§ DOCUMENT SECTION
((
I’ve rarely been so happy about leaving a job. My fervent hope was that the owners—in a fit of panic—would be forced to call either the chef or his sous back from whatever weird debauchery they’d sunk themselves into and that one of those bastards could spend the next 360 nights slopping out lamb stew and Killarney Chicken to the good people of Buffalo because I had neither the patience nor the desire.
Finding work was fun. I took a job in a fusion restaurant that opened in a former hair salon and closed almost before the smell of rancid fryer grease had supplanted the stink of burnt hair. I got a job once based almost entirely on my ability to quote from that scene in Goodfellas where they’re all sitting around, making dinner in prison, and Paulie is slicing the garlic with a razor. Another because I claimed (lying though my teeth) to have just returned from living in France. I wrote an event menu based on my imaginary time there—roasted capon stuffed with lemons and thyme, mussels, frites with coarse mustard, pavé of salmon dripping with beurre blanc, and blanquette de veau, most of which I didn’t know how to prepare—inspired by the gas lamps, cobbled streets, burbling rivers and warm, cozy cafés of a town I’d never seen. I worked a line that operated only with portable butane burners, as a pizza
delivery driver (briefly), and as a station chef under the command of an exec I never once met or even saw in the restaurant, but who had assembled a menu that read like it’d been pinched from some psychotic CIA foreign-service lawn fete—all melon balls and prosciutto in simple syrup, oysters Rockefeller, crepes, thin slabs of foie gras on toast points with grilled apple slices and frenched lamb chops wearing those absurd little paper hats.
• • •
BY THE TIME I’D BEEN IN BUFFALO TWO YEARS, I would just run into guys out at the bars, walk into a place for dinner and end up talking with the chef or the owner. I would be pumped for information and gossip in the kitchens or on the loading docks of restaurants all over the city. The inner workings of standing crews would be explained to me over ice-cold bottles of Tsingtao beer and dim sum at the smoky back tables of Asian restaurants frequented by the chefs.
))
§ DATASET EXTRACT
((
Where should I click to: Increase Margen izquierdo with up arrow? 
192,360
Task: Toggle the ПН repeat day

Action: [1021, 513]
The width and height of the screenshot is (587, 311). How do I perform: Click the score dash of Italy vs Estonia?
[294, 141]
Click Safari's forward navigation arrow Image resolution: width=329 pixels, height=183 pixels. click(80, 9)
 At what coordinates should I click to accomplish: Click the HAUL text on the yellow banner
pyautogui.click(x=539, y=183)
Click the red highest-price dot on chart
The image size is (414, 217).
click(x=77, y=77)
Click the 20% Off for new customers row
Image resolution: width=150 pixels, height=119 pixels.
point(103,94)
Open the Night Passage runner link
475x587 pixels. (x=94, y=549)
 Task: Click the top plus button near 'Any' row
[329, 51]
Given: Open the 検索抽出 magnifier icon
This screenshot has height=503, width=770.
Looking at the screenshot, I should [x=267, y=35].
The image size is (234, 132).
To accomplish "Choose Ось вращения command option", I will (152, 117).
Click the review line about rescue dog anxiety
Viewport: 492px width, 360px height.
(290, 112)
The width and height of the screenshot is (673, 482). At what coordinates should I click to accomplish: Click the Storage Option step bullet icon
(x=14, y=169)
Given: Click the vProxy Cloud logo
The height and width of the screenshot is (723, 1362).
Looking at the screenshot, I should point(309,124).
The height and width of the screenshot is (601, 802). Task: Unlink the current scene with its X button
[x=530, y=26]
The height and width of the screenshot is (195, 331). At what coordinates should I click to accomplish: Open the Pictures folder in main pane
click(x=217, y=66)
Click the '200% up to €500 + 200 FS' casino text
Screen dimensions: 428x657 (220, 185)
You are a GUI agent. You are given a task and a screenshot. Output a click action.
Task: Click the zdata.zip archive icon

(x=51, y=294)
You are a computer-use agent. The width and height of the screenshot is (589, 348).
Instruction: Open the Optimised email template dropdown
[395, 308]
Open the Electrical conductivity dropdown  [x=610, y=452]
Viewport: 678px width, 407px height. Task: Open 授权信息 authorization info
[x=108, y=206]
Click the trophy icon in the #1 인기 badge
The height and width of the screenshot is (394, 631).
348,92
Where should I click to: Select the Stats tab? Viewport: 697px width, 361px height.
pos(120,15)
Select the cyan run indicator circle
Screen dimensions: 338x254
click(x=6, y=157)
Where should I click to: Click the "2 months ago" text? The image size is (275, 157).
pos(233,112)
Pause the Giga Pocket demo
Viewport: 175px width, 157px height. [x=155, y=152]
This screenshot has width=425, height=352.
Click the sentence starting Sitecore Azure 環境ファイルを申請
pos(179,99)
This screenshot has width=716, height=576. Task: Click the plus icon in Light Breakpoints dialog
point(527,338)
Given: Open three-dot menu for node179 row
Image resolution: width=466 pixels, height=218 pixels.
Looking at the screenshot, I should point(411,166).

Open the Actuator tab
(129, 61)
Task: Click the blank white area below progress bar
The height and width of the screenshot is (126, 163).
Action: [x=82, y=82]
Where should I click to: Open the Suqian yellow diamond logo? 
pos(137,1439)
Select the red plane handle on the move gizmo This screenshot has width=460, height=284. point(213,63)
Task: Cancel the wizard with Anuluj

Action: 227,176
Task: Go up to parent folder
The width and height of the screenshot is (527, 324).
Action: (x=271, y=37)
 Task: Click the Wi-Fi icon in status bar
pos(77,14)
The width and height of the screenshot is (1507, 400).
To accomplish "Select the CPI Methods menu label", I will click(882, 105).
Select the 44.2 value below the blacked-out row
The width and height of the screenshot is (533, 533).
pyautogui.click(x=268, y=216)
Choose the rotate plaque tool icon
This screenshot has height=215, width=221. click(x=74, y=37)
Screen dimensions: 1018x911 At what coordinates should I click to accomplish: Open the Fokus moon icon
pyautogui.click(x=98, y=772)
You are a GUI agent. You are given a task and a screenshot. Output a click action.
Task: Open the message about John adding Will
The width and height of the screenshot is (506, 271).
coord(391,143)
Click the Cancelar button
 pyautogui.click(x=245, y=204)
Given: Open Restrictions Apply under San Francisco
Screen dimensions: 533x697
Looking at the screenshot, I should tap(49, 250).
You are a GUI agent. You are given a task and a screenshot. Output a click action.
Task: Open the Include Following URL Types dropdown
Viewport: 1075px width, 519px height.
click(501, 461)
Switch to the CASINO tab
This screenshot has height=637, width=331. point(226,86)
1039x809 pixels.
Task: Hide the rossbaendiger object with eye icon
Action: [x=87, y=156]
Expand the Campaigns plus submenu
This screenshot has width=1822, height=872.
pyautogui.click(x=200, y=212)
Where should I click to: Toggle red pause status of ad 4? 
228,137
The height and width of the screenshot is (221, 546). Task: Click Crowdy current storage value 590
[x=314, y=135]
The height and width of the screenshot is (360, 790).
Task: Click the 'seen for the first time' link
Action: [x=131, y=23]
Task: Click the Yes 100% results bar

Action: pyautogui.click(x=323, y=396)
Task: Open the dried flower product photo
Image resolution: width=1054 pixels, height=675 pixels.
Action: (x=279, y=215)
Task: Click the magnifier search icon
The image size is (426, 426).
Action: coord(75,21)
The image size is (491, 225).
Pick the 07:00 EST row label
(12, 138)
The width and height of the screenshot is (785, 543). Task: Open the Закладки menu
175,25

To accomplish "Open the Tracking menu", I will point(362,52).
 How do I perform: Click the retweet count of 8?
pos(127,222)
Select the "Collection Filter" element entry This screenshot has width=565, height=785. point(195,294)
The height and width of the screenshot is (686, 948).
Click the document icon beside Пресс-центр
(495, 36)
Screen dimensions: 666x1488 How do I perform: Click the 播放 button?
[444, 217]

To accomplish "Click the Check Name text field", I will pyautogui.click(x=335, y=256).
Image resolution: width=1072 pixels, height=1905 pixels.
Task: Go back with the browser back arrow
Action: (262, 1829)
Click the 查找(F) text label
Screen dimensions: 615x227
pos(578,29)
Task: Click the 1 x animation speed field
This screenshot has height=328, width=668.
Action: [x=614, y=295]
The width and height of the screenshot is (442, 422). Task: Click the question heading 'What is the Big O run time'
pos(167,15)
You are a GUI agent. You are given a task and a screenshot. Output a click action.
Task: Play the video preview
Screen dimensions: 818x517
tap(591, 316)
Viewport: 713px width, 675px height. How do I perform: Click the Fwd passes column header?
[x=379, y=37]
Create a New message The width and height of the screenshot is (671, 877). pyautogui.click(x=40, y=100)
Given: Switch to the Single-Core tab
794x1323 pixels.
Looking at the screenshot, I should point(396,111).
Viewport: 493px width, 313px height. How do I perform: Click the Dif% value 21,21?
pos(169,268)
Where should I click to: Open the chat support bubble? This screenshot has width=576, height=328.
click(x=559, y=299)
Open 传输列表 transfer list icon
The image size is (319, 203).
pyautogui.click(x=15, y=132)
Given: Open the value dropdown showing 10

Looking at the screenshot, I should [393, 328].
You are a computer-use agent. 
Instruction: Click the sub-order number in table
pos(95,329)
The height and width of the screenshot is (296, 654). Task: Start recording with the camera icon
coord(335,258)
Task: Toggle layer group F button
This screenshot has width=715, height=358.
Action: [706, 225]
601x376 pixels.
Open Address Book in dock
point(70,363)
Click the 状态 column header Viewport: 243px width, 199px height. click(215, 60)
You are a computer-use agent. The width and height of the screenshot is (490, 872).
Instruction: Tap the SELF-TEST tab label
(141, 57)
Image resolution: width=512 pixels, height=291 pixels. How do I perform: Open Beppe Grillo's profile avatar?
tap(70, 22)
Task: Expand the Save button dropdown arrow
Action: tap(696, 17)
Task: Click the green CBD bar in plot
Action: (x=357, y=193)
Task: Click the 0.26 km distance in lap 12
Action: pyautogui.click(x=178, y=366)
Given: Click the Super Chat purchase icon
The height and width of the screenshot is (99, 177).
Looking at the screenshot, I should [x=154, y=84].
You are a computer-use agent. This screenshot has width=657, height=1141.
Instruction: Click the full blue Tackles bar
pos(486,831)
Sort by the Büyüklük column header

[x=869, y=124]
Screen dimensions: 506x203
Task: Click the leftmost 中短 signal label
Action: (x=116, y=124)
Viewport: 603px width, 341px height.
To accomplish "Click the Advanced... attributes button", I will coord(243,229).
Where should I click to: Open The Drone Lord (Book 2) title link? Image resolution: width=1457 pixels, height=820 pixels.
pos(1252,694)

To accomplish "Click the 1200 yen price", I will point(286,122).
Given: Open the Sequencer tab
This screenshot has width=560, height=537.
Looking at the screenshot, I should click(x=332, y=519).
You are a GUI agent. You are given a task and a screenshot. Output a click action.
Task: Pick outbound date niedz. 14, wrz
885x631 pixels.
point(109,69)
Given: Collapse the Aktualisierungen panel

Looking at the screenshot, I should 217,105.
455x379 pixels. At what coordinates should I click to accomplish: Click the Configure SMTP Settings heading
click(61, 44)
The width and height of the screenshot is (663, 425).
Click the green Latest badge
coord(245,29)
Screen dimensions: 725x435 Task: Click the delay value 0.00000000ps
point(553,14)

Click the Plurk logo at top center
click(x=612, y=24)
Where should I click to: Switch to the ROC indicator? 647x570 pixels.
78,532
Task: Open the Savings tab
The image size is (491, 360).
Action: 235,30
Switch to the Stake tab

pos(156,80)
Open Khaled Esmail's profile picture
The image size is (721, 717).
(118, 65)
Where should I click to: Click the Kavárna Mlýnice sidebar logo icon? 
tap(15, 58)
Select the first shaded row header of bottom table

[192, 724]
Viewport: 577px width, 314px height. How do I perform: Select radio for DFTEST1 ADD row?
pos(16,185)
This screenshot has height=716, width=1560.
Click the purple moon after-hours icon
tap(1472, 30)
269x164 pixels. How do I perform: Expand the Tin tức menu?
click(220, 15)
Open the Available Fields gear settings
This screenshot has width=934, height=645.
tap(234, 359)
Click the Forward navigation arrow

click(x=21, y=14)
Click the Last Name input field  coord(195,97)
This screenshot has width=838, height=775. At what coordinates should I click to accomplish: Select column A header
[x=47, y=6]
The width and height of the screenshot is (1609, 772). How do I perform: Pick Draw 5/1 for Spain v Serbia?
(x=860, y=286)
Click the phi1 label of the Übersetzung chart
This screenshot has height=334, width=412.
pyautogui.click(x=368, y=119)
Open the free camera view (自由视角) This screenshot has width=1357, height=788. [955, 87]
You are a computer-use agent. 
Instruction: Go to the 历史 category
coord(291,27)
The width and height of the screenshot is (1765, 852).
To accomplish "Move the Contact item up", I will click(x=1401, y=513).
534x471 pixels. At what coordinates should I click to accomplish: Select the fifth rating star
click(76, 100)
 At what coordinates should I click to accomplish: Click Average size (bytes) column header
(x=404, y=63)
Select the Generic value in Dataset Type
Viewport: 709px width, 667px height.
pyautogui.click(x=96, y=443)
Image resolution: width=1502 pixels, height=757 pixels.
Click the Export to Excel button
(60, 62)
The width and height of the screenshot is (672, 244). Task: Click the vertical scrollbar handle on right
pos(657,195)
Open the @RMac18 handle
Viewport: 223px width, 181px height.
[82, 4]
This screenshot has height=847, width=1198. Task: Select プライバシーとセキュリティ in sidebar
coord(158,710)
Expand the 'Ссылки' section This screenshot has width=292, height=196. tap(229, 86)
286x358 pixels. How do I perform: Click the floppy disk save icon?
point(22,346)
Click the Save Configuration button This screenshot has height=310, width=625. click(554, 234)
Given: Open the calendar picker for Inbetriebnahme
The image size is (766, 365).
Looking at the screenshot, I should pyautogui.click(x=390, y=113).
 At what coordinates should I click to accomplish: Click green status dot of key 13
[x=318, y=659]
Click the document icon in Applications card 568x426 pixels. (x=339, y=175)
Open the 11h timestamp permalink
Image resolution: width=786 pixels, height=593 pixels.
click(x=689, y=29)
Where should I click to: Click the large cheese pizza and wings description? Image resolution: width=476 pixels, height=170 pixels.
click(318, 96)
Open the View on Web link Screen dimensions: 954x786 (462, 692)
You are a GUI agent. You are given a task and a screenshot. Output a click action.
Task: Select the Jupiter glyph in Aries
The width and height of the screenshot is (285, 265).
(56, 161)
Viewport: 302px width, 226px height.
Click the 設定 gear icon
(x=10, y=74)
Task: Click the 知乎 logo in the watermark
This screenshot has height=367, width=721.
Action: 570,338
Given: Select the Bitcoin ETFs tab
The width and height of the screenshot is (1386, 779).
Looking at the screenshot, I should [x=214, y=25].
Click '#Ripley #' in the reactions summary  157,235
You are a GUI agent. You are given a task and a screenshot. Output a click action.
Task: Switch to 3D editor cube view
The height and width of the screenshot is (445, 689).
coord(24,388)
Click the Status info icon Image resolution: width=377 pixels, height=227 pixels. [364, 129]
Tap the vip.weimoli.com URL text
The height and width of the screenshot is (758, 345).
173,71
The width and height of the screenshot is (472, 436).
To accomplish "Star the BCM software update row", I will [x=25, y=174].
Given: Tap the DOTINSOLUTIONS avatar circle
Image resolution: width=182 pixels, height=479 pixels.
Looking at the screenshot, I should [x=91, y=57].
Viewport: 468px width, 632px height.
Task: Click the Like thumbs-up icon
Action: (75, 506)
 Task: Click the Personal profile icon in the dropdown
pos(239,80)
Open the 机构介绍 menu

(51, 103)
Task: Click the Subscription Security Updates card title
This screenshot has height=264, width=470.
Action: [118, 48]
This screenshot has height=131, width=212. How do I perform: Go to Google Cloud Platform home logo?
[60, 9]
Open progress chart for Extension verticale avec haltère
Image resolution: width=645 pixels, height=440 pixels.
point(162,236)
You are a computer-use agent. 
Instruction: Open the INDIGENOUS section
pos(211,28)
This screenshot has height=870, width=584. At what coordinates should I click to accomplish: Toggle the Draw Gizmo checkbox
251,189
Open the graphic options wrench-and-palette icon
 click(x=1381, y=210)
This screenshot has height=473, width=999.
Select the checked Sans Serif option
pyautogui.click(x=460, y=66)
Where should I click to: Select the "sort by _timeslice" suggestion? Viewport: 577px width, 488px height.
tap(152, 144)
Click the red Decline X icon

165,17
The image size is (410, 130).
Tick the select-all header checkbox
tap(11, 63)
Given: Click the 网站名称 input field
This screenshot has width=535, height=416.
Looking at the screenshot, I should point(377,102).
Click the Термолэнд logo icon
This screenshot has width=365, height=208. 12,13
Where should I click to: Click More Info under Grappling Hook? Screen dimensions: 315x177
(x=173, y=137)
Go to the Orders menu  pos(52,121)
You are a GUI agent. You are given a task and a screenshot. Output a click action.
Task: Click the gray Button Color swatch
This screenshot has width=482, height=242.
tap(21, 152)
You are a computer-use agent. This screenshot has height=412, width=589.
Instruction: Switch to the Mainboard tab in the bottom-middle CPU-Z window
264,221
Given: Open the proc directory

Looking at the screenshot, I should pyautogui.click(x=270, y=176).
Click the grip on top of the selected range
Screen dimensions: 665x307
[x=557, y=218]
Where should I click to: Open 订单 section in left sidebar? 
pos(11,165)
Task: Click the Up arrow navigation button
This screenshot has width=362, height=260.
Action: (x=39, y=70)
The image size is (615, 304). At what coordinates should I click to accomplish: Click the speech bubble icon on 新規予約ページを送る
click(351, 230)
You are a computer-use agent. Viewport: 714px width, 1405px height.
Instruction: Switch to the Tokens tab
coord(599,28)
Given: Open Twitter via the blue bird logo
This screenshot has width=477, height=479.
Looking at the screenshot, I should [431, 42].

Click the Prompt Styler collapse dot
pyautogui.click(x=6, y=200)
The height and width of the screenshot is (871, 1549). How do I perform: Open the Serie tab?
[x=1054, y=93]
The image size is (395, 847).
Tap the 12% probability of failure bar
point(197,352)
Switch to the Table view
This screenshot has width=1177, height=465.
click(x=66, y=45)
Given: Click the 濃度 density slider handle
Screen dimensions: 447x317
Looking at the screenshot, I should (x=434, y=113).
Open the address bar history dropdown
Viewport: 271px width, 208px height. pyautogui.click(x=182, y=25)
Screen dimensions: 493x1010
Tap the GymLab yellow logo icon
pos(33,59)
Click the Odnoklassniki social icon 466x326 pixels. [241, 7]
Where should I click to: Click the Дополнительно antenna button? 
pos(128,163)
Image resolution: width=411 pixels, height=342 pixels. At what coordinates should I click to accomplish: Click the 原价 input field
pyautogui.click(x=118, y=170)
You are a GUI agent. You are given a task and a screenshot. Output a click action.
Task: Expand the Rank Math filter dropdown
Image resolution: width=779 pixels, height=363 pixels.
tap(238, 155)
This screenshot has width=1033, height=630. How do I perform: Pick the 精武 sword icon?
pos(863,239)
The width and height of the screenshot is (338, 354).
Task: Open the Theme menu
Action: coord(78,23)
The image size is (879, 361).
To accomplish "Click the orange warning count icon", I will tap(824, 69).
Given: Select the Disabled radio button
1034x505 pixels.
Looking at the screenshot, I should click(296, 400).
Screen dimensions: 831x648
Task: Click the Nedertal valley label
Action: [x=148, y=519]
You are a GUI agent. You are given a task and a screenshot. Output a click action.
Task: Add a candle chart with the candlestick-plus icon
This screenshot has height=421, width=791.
))
§ INSTRUCTIONS
A – Answer each question from the kitchen memoir.
(i) What kind of business did the fusion restaurant's space house before it opened?
(ii) With what did one kitchen line operate?
(iii) What beer was served at the back tables of the Asian restaurants the chefs frequented?
B – Resume the kitchen memoir after its last sentence and write the next few paragraphs.
The material has no connection to the kitchen memoir.

§ ANSWERS TO EACH TASK
A –
(i) A hair salon.
(ii) Portable butane burners.
(iii) Tsingtao.

B –
There was always work, always a kitchen with a hole that needed filling, always a chef who was unknowingly on the outs and an owner who wanted a guy in place, ready to step up and take command. I know that when people talk of great American food towns, no one ever thinks of places like Buffalo—of the small, less than cosmopolitan cities scattered throughout the United States. Even today, to the serious, coastal foodie it’s all about New York, San Francisco, Los Angeles. But this is a ridiculous conceit because the United States has been experiencing a massive migration of chefs since sometime in the 1980s, a diaspora of talent that had even by the mid-nineties, spread the children of Manhattan’s greatest chefs far and wide. Yes, at one time a chef working in Los Angeles would’ve had to import his pastry department, probably his sous-chef, maybe a station chef or two, simply because there weren’t enough talented, out-of-work mercenaries in the city to staff up the number of new restaurants opening there. This hypothetical L.A. chef would’ve had to do this much like the great restaurants of midcentury Manhattan had to bring in their talent from France by the boatload.